I work as a Software Engineer in the pyjimmy team.
pyjimmy is an internal python library that is used by almost all the employees at Jimmy. The idea behind this library is to use Python and Git to store, connect, and use technical data about our nuclear reactor.
The main motivations behind this strong choice is to have a single of source for all the technical data.
Projects
The main features I develop, document and maintain in pyjimmy are:
Writing document as python files
The idea of this feature of pyjimmy is to be able to write documents as python files. The huge advantage of writing documents as python files instead of Word or markdown, is to be able to import any data as a python variable and to display it in the document.
Let’s take an example:
# document.py
from project_data import engine_dimensions
from internal_library import write
write(f"The engine is {engine_dimensions.length} long and {engine_dimensions.width} wide".)

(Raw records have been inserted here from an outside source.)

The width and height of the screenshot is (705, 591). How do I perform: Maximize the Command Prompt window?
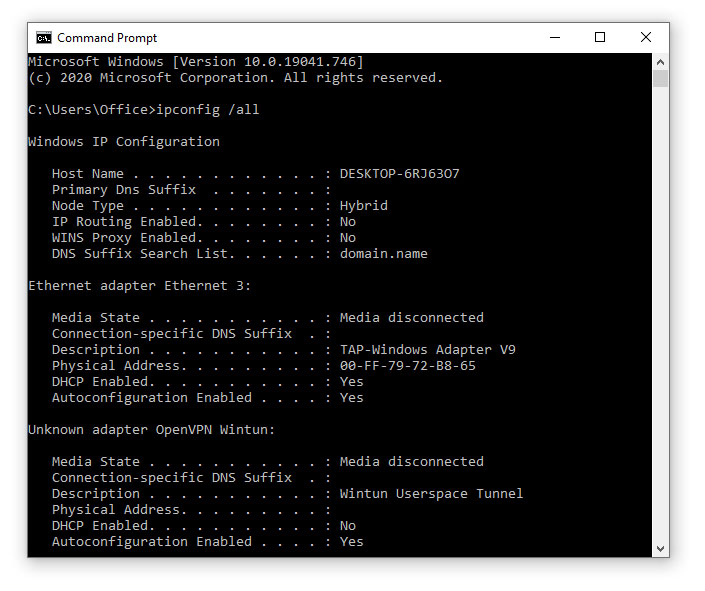[600, 38]
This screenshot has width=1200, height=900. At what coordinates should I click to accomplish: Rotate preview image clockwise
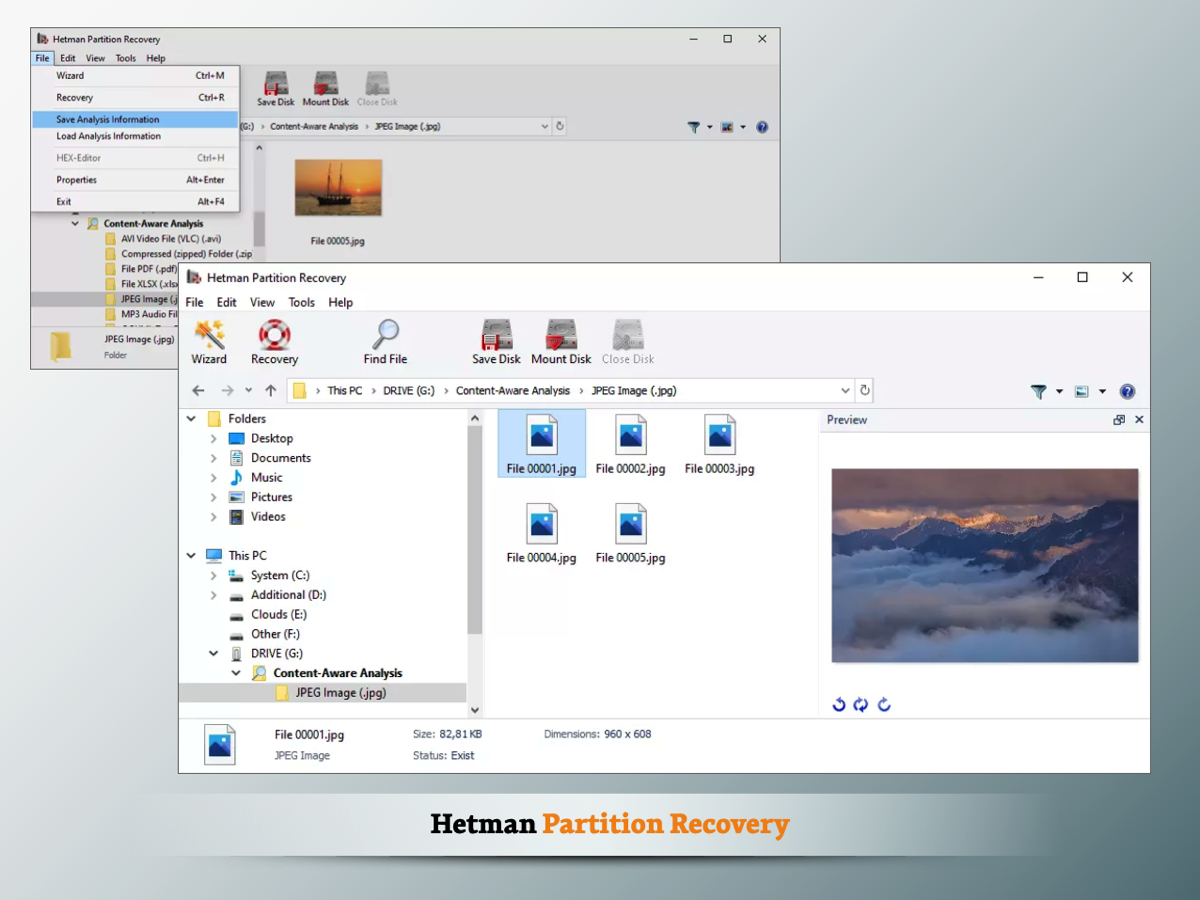coord(884,705)
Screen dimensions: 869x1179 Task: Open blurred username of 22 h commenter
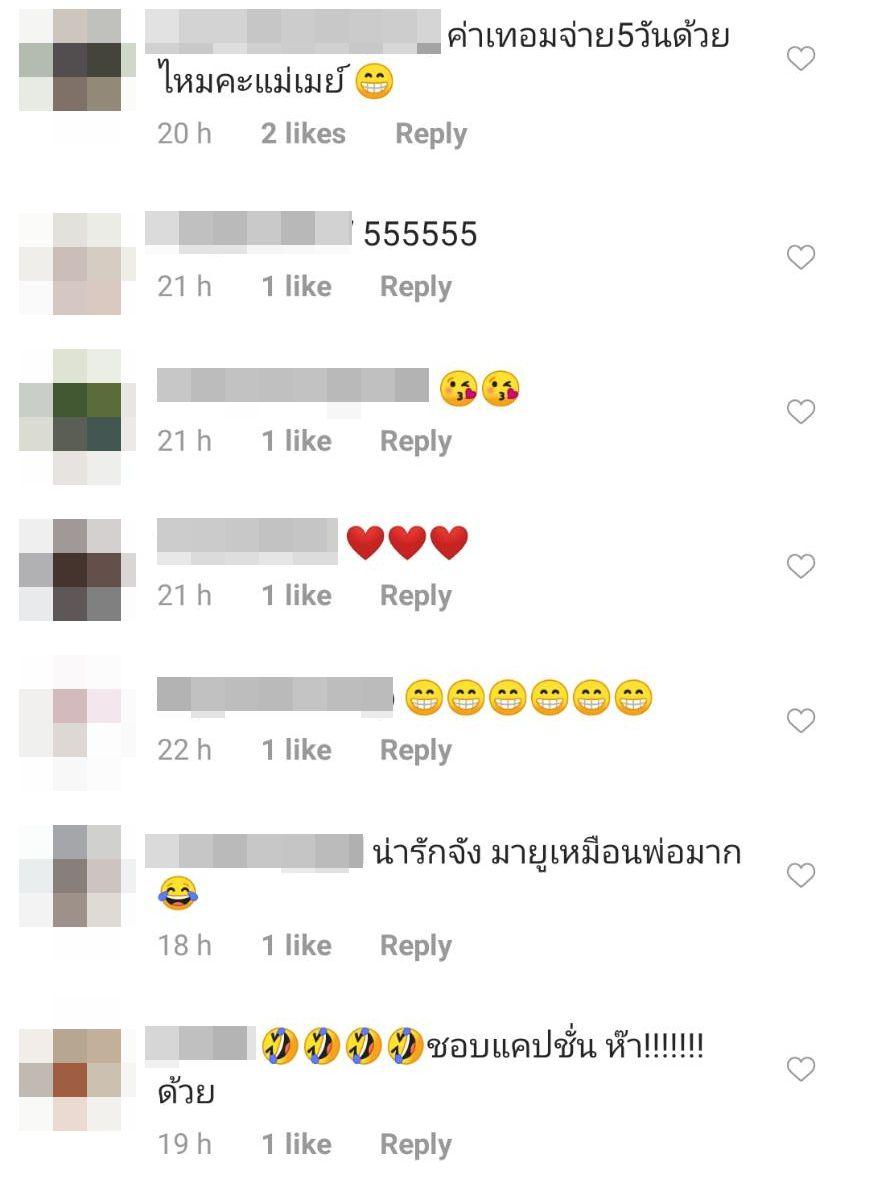pos(274,694)
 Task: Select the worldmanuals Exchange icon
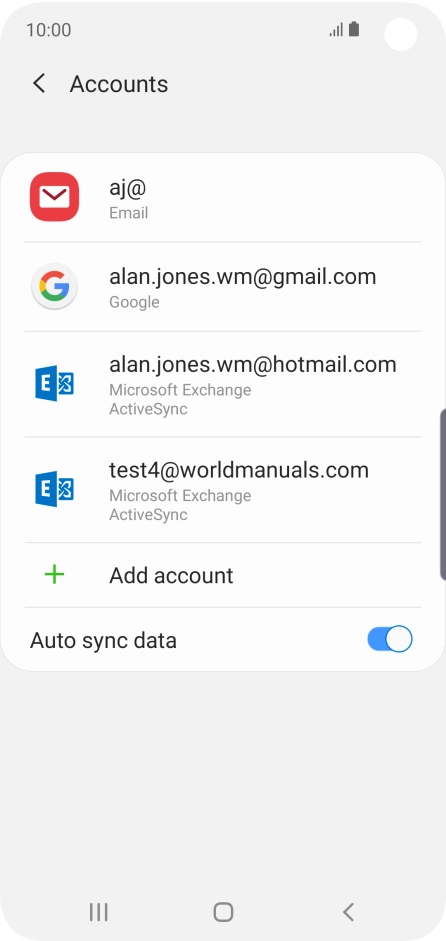pos(54,489)
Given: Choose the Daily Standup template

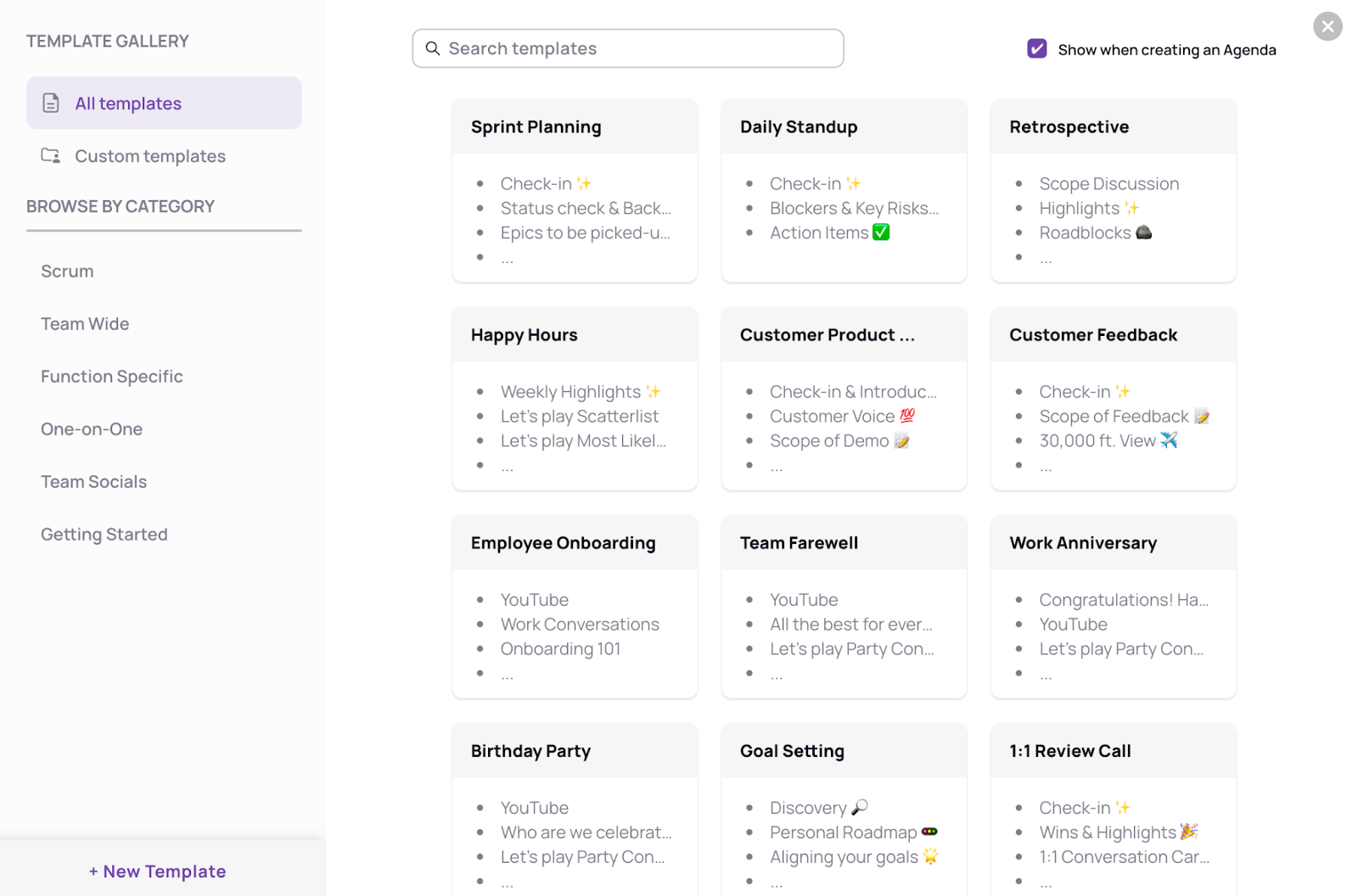Looking at the screenshot, I should 844,191.
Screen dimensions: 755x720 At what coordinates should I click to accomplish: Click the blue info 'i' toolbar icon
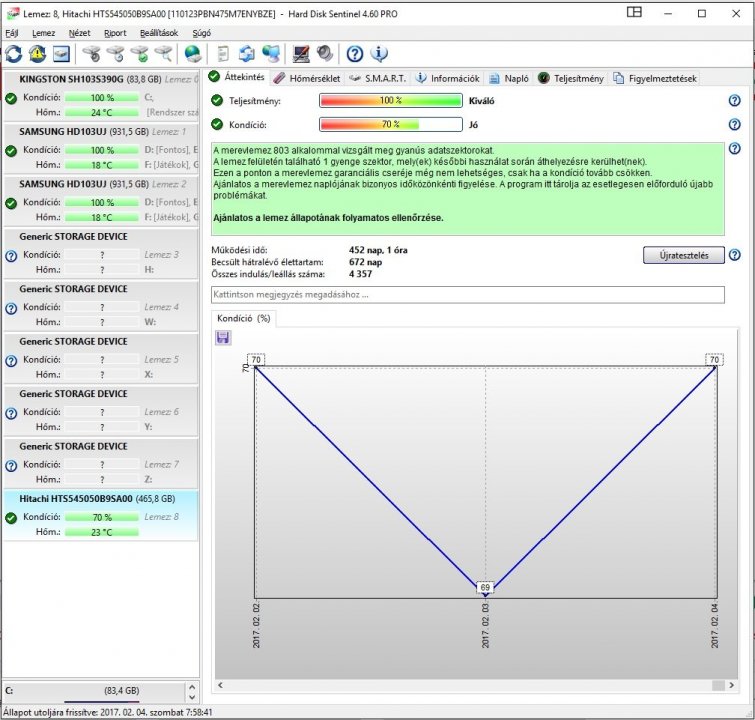tap(379, 54)
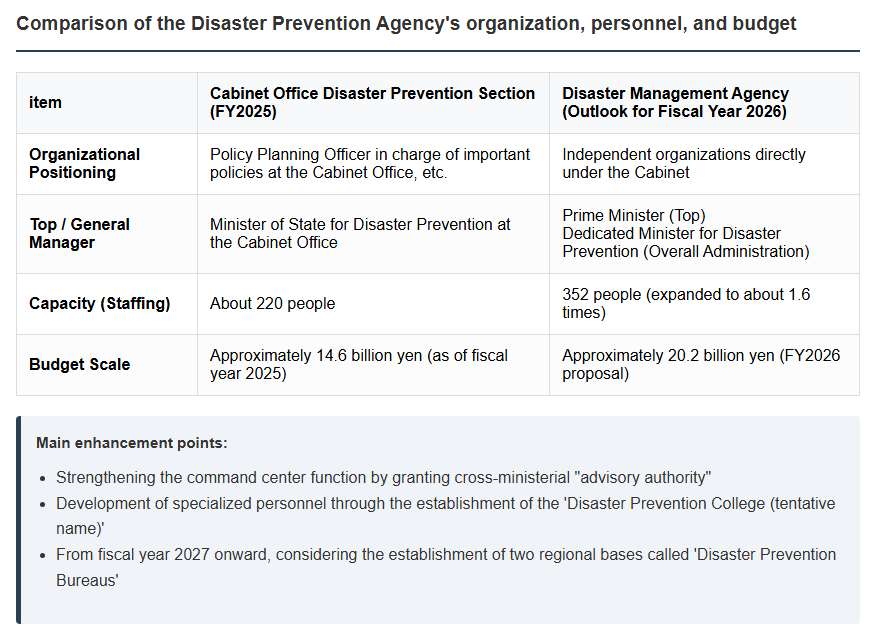Click the 'Approximately 20.2 billion yen' cell

click(x=704, y=365)
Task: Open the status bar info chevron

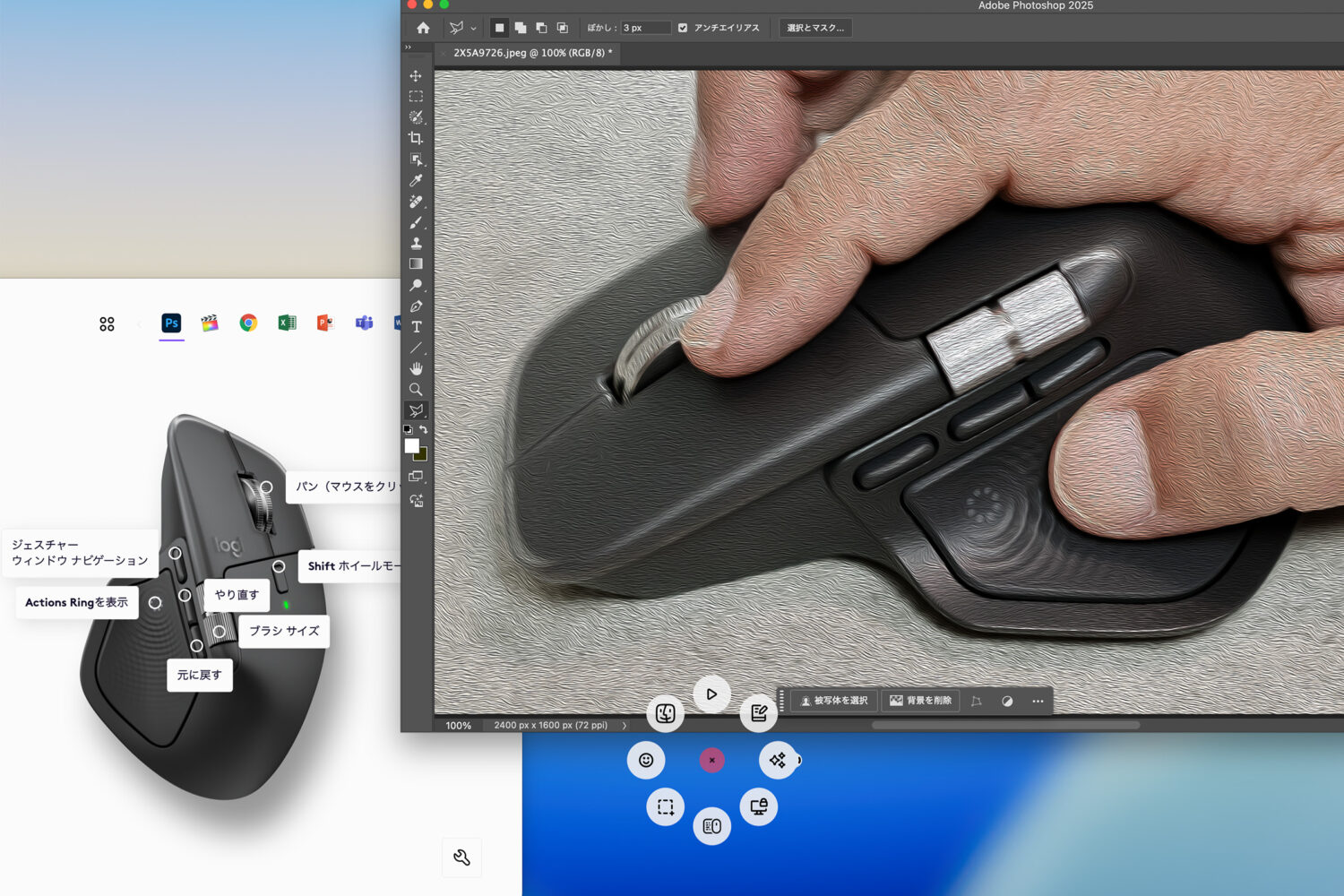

This very basic document has a strong advantage compared to a static document: if the engine dimensions are modified by anyone because the design evolved, this document is automatically up to date so that there is no need for manual modifications.
To make this feature usable by everyone at Jimmy, I develop python methods with a CLI to launch:
- the visualization of this document in a web browser with auto reload
- the compilation of this document to a PDF with a predefined latex template
Visualization of the technical data with a web app
There is a lot of technical structured data stored in our repository. Writing it as python code and versionning it with Git is very efficient, but it can be very cumbersome to visualize it.
To tackle down this issue, I develop a web app to visualize the technical data stored as python code.
On this feature I’m working on every aspects:
- the backend using FastAPI
- the frontend using React / TypeScript
- the containerization using Docker
- the deployment using Github Actions and AWS App Runner
Implementation of GitHub Actions workflows to study the impact of any modifications
Having a single source of truth is very useful: if you change the value of a parameter, all the simulations and documents based on this parameter will be automatically updated.
Nonetheless, it can be very difficult to estimate the impact of the modification of a parameter.
To visualize the impact of such modification on all our simulations and documents, I implement Github Actions workflows that displays a report with all the modifications to all our documents and simulations.
Using once again the example of document.py
in this section, if someone changes the value of engine_dimensions.width
in a Pull Request, they will see a report on the PR comments:
- alerting them that the document
document.py
has been modified - with a link to a detailed report of all the modifications to the documents
Support
An other aspect of my role is also to help my colleagues that are not software engineers to use the library we’re developping, and also more generally using git and python.